___ FRAGMENTO FACILITADO

Odiaba más que nada los restaurantes en los que sobre un entrecot bien calentito servían sin apenas cuidado una ensalada fresquita, y la lechuga se recalentaba y se quedaba lacia y triste, y lo escribió en su divertidísimo librito Non c’è gusto, una guía de dónde no comer. Él, en el Tour, sí que sabía dónde comer. Por las mañanas, llegaba temprano a la sala de prensa (no veía sentido a perder el tiempo en la salida de las etapas, donde nadie ve ya a los ciclistas, encerrados en sus autobuses, y donde ya no hay viejos directores que cuenten historias) y sacaba de su bolsa la fruta que había comprado por el camino, todos los periódicos en papel que había comprado en un quiosco y un mapa de Francia y la Guía Michelin. Se pasaba la mañana haciendo llamadas hasta que lograba reservar habitación en un buen hotel cercano y cena en uno de los buenos restaurantes. Examinaba la zona vinícola y antes de llegar ya sabía qué vino iba a pedir. Pero eso era por la noche, y siempre con compañeros periodistas a los que invitaba siempre.
De fútbol, de la liga italiana, de la Nazionale, lo hacía, aparte de sus crónicas y sus entrevistas, todos los lunes bajo la rúbrica Siete días de malos pensamientos, los que le despertaba un deporte con demasiadas aristas, y defendía el 0-0 como el summun de la obra maestra.
De ciclismo lo hacía en el Tour, en julio, donde quería ser un niño ingenuo, lo que no podía ser, porque era un niño con memoria, que había mamado el ciclismo del gran Gianni Brera, su maestro, en los tiempos de Coppi, y que cuando escribía de Pantani en maillot amarillo recordaba haber escrito de Gimondi 30 años antes y 20 años después seguiría escribiendo de ciclistas dándole a los pedales por las carreteras de Francia, aunque cada vez con menos entusiasmo, menos deseo, menos amor por un deporte que sentía que, rindiéndose a la tecnología y a los técnicos de laboratorio prefabricados, había traicionado a todos, como le había traicionado a él, que sintió también cómo le traicionaba su cuerpo, y tuvo que dejar de fumar, y de comer tanto como le gustaba, y debía cuidarse, y le decíamos, te estás quedando en los huesos, Gianni, qué bien, y él respondía con una mirada de desconsuelo. Y no quería sentirse un dinosaurio de otra época como a veces le hacían sentir los demás periodistas que le hacían fotos, y jóvenes reporteros delgadísimos, con piernas depiladas y bicis plegadas bajo el pupitre, le hacían reportajes al gordo Mura, sus barbas, su calma, el último gigante de otra época, y así, mientras aporreaba las teclas de su vieja Olivetti Lettera 32, la máquina de escribir que siguió usando hasta que en la redacción central jubilaron a las teclistas que o le tomaban la crónica al dictado, tan lleno de virgole, a voz alta, o le transcribían el fax que su compañero Carletto enviaba desde los centros de transmisiones del Tour. Sucumbió, como todos, al portátil.

______
___ LISTADO DE DATOS

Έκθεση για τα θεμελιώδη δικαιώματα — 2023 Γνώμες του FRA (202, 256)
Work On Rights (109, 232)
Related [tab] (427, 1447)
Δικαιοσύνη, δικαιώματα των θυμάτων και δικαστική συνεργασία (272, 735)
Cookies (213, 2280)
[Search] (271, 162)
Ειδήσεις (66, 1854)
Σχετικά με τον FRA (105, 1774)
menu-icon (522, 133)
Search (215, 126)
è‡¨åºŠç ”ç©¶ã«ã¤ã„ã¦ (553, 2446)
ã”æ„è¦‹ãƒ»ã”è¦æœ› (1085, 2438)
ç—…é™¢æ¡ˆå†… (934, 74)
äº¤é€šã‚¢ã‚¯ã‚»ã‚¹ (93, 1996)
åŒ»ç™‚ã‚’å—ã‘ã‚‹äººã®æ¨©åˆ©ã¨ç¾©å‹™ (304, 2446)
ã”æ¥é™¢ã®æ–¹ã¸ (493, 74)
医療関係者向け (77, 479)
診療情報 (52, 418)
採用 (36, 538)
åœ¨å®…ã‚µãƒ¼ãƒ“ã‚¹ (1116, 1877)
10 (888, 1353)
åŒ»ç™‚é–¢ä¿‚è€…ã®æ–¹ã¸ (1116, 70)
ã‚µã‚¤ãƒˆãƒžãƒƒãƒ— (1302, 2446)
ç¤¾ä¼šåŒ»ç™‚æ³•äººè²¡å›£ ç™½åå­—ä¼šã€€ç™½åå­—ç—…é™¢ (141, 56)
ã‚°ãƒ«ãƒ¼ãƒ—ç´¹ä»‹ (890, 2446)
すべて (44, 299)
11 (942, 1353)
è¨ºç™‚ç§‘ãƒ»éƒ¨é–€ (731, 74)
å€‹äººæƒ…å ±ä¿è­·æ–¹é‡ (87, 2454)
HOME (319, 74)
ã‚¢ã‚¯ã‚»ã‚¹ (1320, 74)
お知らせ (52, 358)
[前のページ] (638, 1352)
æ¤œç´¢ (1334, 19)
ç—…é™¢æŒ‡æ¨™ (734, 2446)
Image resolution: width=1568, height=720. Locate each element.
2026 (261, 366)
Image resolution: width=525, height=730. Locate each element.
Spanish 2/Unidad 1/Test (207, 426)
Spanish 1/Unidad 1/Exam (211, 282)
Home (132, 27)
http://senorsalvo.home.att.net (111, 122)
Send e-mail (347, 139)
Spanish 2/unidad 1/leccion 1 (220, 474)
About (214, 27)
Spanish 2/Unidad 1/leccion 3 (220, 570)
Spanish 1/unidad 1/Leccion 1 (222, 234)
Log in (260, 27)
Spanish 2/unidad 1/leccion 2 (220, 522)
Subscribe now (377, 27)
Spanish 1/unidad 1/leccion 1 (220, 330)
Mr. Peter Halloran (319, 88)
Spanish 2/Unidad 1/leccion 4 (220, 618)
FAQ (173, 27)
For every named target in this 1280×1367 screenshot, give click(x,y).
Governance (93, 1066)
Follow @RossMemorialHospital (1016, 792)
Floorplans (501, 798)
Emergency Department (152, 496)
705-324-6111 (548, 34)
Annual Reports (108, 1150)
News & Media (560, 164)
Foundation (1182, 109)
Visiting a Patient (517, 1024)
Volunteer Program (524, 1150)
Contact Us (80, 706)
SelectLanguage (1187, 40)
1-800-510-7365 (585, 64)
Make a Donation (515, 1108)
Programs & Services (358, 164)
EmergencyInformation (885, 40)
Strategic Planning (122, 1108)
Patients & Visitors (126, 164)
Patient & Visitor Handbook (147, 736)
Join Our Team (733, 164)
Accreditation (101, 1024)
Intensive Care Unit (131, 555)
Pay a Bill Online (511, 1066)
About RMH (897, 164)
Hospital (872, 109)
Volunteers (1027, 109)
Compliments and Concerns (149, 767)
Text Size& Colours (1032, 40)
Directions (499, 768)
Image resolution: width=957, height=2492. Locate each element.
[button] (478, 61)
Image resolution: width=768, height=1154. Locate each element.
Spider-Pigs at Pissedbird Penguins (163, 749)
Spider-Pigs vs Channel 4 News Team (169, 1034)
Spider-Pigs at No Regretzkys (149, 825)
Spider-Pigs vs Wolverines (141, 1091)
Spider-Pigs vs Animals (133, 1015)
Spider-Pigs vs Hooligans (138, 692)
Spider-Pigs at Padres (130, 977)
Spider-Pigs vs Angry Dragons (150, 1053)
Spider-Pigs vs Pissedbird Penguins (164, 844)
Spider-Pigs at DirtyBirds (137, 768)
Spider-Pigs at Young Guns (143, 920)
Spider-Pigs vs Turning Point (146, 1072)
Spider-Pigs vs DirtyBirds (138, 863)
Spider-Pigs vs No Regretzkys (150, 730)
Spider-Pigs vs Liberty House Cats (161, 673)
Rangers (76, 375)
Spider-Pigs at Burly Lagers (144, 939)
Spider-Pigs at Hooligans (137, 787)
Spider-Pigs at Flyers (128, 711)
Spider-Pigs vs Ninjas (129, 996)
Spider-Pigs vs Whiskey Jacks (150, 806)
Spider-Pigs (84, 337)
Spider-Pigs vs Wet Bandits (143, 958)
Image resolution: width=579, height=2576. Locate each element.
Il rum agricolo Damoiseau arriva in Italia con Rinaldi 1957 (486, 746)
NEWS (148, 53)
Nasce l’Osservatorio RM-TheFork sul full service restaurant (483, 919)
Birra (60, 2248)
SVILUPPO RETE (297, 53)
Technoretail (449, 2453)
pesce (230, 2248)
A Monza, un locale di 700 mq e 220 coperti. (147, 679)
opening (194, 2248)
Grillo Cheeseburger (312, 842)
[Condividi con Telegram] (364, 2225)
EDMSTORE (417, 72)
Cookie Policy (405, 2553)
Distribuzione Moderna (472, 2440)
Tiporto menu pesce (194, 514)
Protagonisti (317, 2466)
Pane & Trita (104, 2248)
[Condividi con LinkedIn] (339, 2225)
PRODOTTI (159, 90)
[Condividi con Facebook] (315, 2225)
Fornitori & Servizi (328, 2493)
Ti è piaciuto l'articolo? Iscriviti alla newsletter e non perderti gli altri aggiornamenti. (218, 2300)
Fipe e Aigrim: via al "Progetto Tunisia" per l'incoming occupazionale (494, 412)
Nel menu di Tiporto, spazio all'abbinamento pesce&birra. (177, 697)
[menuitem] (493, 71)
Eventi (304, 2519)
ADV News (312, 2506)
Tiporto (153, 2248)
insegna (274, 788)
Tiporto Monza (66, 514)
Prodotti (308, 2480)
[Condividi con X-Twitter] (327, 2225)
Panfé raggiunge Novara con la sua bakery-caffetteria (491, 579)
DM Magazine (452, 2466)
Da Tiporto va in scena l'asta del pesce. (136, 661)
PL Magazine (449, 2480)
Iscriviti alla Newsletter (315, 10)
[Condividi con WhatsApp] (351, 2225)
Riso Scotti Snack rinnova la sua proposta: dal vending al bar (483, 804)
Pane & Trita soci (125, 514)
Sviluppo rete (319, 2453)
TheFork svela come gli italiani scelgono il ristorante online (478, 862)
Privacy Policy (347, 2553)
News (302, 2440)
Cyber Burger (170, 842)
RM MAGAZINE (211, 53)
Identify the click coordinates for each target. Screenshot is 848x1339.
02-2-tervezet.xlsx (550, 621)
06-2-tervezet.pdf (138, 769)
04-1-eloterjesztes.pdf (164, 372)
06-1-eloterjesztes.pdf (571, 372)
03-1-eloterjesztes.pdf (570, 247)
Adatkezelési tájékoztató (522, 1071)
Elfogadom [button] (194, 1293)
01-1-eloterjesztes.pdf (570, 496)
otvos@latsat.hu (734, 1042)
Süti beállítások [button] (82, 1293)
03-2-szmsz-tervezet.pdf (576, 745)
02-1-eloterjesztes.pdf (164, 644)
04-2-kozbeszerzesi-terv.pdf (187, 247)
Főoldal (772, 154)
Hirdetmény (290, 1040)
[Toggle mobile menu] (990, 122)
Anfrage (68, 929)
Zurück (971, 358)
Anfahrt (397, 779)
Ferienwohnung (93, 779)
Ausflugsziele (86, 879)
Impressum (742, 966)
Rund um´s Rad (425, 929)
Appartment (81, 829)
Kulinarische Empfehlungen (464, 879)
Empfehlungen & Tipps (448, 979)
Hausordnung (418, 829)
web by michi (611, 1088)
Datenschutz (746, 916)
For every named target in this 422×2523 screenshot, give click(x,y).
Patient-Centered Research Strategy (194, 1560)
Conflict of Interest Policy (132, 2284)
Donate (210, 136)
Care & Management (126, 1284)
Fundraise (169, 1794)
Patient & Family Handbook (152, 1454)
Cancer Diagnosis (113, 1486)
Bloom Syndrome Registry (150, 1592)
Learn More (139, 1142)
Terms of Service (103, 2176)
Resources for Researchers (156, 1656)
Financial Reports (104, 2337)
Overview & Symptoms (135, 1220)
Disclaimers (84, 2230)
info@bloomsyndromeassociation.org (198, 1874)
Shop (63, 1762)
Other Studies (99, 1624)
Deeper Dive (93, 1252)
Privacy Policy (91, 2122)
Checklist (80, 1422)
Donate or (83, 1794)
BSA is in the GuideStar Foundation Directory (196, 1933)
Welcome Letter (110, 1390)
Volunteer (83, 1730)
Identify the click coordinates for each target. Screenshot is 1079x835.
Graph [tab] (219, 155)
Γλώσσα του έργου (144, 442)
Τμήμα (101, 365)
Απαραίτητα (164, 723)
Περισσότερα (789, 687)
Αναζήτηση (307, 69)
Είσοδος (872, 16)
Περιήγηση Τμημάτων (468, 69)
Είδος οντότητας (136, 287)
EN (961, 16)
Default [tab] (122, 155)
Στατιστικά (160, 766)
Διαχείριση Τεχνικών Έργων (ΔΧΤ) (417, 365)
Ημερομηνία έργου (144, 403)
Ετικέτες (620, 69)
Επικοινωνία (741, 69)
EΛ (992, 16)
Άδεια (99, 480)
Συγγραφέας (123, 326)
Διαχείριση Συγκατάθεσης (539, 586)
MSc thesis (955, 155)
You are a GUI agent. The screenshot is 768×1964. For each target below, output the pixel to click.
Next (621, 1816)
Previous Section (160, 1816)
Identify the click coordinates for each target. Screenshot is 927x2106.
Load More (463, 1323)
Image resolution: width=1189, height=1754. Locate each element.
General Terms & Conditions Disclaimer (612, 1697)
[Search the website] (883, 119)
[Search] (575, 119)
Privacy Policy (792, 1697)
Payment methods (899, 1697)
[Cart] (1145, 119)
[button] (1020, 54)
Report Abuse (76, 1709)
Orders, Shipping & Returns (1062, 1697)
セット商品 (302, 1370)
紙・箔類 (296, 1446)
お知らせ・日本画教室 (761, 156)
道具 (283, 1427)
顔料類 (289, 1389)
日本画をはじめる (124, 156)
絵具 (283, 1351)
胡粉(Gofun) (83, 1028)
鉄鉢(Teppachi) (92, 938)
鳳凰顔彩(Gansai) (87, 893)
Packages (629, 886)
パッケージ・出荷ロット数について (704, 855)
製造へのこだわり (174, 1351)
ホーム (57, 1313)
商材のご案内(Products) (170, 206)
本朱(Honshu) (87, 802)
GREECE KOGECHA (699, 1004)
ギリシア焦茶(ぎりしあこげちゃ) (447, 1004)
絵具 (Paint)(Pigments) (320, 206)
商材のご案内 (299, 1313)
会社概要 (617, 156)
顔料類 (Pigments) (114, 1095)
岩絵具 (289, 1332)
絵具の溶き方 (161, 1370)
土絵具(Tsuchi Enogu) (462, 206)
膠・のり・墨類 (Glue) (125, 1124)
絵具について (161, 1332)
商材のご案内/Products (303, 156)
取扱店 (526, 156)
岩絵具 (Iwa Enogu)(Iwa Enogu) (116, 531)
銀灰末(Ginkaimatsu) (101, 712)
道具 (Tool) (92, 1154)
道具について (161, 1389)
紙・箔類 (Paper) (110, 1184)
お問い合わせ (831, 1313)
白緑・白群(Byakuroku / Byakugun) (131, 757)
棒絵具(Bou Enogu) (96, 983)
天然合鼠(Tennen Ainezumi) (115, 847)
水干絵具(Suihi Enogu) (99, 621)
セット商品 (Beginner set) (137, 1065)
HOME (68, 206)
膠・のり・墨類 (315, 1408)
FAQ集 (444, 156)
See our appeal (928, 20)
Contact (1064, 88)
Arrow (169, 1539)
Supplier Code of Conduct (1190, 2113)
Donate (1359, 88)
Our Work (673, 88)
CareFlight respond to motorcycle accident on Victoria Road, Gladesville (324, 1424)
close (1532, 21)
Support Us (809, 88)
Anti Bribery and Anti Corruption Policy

______

**INSTRUCCIONES**
a – Responde según el fragmento:
(i) ¿Cómo se titula el librito que presenta como una guía de dónde no comer?
(ii) ¿Bajo qué rúbrica escribía de fútbol todos los lunes?
(iii) ¿Qué máquina de escribir usaba?
b – Reproduce literalmente el tramo del fragmento que va desde "De fútbol, de" hasta "la obra maestra.".
Los datos no guardan relación con el fragmento.

**RESULTADOS**
a –
(i) Non c’è gusto.
(ii) Siete días de malos pensamientos.
(iii) Una Olivetti Lettera 32.

b –
De fútbol, de la liga italiana, de la Nazionale, lo hacía, aparte de sus crónicas y sus entrevistas, todos los lunes bajo la rúbrica Siete días de malos pensamientos, los que le despertaba un deporte con demasiadas aristas, y defendía el 0-0 como el summun de la obra maestra.